Creative Destruction has its beginnings in Austrian School Capital Theory and was first described by Austrian Minister of Finance and Harvard Professor Joseph Schumpeter in 1942, who considered it ‘the essential fact of capitalism’. Creative Destruction describes the incessant process of Economic Restructuring through Technology Innovation — the mechanism by which new and more efficient methods of production for novel products and services in emerging industries attracts investment capital at a greater rate than outdated and less efficient methods of production of heritage products and services in legacy industries. Novel and emerging digital industries yield a better return on investment than older legacy industries — so will out-perform, overtake and ultimately replace them.

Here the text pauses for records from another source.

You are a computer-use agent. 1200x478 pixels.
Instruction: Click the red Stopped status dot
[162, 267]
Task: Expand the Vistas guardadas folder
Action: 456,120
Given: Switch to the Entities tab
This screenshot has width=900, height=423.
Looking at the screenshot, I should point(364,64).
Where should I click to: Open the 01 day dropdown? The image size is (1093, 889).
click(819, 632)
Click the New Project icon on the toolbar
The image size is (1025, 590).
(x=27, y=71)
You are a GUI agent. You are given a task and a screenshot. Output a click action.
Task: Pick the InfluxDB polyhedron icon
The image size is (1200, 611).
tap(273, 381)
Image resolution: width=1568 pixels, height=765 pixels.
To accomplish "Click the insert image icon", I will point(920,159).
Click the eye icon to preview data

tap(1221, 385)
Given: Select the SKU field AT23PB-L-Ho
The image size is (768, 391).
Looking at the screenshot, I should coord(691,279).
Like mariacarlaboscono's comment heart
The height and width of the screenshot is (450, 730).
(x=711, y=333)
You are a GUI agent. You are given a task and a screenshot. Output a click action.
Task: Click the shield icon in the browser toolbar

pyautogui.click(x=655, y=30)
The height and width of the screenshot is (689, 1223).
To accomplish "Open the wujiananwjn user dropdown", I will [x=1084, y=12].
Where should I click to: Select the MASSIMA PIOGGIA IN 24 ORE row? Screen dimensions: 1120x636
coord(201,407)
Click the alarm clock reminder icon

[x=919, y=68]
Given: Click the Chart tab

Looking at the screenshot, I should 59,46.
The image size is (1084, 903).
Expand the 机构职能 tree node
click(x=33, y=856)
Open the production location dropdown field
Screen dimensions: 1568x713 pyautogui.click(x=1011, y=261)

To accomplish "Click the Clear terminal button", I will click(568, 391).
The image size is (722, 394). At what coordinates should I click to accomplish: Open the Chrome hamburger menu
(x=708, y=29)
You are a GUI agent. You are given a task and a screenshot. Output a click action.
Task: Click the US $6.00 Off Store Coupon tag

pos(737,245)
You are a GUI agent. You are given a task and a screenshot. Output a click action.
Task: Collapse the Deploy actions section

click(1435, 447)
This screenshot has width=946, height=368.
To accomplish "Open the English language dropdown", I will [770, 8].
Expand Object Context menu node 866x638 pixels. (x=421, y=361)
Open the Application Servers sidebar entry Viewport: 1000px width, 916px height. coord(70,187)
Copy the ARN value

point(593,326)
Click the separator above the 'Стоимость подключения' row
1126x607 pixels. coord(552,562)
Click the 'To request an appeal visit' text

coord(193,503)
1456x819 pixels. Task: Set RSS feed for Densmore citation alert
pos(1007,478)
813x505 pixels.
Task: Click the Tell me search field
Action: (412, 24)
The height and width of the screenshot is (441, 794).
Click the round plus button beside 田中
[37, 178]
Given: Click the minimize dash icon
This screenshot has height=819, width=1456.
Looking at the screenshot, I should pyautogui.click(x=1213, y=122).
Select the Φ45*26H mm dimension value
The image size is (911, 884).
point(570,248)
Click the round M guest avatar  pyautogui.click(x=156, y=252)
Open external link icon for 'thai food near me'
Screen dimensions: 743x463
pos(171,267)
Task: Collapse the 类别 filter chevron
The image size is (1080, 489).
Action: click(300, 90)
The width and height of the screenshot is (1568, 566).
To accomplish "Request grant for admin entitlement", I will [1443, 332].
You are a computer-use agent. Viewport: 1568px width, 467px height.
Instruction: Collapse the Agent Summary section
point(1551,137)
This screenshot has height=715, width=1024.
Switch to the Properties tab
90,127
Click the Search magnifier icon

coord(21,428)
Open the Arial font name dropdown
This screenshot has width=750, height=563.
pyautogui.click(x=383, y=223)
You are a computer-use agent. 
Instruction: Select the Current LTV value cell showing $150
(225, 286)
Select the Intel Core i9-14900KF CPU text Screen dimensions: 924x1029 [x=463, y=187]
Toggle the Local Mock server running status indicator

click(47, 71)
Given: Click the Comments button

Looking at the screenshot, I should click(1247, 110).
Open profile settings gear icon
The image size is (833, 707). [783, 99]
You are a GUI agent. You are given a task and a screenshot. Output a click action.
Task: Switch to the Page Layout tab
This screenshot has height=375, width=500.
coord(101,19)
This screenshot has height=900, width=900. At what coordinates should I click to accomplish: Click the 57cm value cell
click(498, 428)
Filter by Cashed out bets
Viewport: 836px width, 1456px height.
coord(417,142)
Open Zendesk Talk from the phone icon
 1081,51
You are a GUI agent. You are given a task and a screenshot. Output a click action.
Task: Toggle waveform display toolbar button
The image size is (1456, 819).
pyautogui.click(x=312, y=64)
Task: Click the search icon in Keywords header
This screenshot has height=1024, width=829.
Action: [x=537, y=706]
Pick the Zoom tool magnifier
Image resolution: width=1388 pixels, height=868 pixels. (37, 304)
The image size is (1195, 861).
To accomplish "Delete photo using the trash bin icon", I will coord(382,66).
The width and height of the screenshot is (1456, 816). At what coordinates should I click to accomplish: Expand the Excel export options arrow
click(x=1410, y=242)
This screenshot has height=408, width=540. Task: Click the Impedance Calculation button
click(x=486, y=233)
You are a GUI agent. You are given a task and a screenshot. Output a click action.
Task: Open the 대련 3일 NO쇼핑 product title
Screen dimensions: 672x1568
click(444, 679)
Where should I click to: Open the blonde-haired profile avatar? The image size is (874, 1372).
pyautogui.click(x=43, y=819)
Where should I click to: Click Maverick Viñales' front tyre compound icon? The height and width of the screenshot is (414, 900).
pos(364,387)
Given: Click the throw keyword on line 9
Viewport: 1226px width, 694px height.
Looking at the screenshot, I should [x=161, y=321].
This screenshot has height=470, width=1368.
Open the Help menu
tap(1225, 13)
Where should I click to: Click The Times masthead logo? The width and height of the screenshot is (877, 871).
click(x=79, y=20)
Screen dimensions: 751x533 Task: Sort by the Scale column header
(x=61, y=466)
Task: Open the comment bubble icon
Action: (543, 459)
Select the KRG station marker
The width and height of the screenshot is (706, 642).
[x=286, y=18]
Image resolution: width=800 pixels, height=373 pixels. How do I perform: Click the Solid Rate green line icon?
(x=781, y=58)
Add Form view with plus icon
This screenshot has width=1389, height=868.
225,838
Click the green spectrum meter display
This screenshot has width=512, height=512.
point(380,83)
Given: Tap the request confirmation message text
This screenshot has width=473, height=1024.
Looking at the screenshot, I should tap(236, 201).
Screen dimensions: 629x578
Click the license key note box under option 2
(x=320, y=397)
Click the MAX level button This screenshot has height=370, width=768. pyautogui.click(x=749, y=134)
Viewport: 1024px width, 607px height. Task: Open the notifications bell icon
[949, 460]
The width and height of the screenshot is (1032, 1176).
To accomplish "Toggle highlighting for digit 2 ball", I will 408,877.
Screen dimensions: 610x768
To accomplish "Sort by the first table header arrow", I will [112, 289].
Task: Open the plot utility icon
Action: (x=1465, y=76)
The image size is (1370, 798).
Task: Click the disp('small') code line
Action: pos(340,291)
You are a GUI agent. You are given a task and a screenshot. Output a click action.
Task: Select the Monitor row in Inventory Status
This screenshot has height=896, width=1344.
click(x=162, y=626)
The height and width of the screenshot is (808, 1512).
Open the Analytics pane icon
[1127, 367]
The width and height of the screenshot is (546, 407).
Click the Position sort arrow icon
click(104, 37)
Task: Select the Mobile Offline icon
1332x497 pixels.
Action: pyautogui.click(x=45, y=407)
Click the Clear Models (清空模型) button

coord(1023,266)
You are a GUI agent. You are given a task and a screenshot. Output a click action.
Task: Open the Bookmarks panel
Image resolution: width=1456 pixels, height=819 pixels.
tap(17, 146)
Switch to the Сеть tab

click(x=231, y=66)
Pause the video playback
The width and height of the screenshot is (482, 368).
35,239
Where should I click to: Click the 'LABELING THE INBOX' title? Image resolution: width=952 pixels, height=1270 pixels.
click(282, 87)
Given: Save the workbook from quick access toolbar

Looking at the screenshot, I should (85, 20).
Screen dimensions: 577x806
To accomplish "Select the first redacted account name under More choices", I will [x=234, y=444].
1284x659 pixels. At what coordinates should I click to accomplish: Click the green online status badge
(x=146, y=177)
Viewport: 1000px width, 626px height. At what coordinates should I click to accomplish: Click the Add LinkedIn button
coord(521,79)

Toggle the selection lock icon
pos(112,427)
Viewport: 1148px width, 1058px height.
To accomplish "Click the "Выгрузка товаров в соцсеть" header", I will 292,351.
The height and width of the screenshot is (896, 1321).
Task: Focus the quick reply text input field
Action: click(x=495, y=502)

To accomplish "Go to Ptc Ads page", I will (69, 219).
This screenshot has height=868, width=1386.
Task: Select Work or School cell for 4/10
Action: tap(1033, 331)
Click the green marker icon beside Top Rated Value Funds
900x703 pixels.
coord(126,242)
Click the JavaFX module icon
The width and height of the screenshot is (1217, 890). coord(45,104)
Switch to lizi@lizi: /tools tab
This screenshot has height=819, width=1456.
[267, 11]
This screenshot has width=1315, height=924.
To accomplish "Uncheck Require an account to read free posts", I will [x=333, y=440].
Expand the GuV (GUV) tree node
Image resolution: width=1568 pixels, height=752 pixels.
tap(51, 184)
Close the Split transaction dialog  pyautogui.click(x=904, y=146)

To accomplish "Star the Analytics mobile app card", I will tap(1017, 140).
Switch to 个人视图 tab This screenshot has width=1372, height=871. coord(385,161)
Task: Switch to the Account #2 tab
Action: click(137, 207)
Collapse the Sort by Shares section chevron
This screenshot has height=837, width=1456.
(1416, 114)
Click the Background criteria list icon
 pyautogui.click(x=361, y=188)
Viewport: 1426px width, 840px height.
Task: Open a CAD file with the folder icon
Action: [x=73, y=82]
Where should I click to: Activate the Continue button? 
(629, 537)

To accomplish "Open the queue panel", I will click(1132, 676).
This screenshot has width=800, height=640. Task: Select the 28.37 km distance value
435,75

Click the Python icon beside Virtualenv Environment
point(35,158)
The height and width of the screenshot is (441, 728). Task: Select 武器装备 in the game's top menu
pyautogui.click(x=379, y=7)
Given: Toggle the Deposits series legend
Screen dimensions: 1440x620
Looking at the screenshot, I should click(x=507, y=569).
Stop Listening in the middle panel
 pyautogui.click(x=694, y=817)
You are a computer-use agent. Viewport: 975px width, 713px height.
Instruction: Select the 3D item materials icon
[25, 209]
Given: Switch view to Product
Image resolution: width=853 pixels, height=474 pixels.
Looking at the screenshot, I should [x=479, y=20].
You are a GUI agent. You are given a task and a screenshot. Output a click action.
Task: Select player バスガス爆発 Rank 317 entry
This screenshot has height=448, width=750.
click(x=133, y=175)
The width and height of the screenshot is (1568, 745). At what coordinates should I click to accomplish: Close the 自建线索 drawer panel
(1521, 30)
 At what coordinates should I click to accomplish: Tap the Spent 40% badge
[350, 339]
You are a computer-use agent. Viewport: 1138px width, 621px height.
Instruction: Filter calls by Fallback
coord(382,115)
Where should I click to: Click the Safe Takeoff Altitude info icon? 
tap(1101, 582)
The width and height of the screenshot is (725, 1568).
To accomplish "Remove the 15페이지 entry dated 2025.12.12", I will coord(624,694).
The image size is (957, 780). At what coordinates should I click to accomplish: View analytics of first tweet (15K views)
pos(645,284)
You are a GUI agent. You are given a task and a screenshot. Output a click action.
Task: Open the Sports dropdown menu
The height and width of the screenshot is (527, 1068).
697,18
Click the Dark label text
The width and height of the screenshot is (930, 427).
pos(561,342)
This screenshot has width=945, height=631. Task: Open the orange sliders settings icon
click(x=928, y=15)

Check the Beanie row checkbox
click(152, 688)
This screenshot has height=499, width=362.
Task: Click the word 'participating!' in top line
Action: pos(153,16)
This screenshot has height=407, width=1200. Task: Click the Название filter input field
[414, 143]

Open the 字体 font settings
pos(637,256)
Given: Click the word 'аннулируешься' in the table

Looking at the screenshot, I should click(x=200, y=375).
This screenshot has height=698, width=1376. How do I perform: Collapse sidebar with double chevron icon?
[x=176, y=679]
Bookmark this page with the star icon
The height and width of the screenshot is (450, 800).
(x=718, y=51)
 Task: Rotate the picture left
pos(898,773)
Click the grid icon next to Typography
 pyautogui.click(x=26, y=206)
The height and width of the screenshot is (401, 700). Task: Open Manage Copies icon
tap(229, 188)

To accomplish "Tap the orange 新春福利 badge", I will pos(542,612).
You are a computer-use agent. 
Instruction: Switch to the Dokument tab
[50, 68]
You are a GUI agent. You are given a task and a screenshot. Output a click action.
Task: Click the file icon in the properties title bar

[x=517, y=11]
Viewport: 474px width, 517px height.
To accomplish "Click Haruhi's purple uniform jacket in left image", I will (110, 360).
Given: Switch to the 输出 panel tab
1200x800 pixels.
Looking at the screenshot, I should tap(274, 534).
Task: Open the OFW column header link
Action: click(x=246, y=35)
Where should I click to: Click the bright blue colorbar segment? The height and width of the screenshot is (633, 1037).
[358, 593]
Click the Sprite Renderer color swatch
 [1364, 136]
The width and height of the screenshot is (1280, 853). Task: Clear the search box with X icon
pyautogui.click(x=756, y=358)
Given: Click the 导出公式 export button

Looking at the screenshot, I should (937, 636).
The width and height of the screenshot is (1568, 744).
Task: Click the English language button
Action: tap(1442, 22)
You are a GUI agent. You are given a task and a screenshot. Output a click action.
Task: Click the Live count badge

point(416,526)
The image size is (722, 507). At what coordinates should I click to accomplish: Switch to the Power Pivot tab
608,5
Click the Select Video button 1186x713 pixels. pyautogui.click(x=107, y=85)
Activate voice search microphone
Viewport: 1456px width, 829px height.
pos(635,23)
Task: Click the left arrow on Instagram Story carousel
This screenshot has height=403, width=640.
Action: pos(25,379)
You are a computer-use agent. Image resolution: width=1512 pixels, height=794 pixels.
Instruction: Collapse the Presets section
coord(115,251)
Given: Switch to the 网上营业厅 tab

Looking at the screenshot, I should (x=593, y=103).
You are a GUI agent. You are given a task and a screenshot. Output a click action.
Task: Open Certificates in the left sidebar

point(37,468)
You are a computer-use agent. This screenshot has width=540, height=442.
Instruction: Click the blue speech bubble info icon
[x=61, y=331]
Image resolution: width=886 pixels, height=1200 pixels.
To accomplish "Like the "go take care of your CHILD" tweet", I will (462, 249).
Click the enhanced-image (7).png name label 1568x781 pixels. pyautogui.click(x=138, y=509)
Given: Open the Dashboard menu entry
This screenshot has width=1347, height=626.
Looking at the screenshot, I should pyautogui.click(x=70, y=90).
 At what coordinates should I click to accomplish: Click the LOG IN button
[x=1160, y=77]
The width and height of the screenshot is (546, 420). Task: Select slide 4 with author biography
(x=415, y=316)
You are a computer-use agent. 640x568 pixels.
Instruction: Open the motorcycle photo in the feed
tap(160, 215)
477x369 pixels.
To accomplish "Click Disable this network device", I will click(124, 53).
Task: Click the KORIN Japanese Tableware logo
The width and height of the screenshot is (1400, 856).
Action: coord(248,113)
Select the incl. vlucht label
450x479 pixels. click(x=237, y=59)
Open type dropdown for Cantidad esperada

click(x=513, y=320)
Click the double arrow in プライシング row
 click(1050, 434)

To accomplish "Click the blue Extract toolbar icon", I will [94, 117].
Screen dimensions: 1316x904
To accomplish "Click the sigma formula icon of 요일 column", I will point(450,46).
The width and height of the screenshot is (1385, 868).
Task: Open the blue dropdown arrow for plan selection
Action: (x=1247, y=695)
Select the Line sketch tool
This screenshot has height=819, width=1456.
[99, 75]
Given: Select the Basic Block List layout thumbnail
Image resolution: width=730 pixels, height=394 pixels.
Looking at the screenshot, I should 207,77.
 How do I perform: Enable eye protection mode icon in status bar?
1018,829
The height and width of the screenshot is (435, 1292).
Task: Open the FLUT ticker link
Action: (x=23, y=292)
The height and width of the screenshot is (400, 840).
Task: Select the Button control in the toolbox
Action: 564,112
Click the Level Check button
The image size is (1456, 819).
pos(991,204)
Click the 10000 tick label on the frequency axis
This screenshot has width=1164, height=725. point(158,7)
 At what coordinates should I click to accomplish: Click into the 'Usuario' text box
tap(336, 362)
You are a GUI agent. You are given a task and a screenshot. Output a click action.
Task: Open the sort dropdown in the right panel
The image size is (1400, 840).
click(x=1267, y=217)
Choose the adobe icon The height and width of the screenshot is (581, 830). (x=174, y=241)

The process of Creative Destruction through Technology Disruption is the result of the cumulative economic activity of individual actors — traders, analysts, entrepreneurs and investors — participating in the economy at the microeconomic level. This cumulative microeconomic activity exerts a major influence over all aspects of macroeconomic performance — from long-term economic growth to the short-term cyclical business fluctuations and structural adjustments in markets. Over the long term, Economic Restructuring — Creative Destruction through Technology Disruption — accounts for over 50 per cent of growth in economic output, the remainder due to organic growth in older industries.

CONCLUSION

The paradox of Economic Restructuring and Digital Transformation is that Society cannot reap the benefits of disruptive change — the rewards from the incessant process of Creative Destruction through Technology Innovation — without accepting that there will be both winners and losers in this process. Those mobile, agile and skilled individuals who are most able to take advantage of the new economic opportunities being created in the Digital Economy — will prosper. Those individuals and their families who are less mobile, agile and skilled will become worse off as legacy industries decline and jobs disappear — not just in the short term, but perhaps for the remainder of their lives.